Stored items:
◆ ◆ ◆
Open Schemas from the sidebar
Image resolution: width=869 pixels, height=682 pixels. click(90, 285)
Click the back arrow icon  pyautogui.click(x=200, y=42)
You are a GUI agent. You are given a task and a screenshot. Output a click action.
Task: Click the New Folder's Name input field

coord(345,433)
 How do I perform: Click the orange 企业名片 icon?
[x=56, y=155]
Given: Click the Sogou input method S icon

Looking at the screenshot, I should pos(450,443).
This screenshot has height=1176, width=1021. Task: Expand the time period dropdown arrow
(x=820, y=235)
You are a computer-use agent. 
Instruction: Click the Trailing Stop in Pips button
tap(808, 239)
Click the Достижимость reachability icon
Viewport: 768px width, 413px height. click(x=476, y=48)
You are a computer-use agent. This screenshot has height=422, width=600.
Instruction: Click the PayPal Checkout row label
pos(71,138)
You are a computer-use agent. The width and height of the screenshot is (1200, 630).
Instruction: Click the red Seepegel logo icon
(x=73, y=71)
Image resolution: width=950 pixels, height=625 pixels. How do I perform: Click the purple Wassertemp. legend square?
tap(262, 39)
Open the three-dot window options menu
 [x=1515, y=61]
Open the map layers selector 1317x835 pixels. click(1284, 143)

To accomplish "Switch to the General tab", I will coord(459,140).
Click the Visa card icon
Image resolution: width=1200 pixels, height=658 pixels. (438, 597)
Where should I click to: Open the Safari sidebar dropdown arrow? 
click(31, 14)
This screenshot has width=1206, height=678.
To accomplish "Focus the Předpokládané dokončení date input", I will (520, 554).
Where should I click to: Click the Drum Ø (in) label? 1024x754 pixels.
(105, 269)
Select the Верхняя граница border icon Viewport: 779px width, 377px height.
◆ ◆ ◆
Work to complete —
Copy every line in the records above that contains the word "agent".

Task response —
You are a GUI agent. You are given a task and a screenshot. Output a click action.
You are a computer-use agent. 
You are a computer-use agent. This screenshot has height=422, width=600.
You are a computer-use agent. The width and height of the screenshot is (1200, 630).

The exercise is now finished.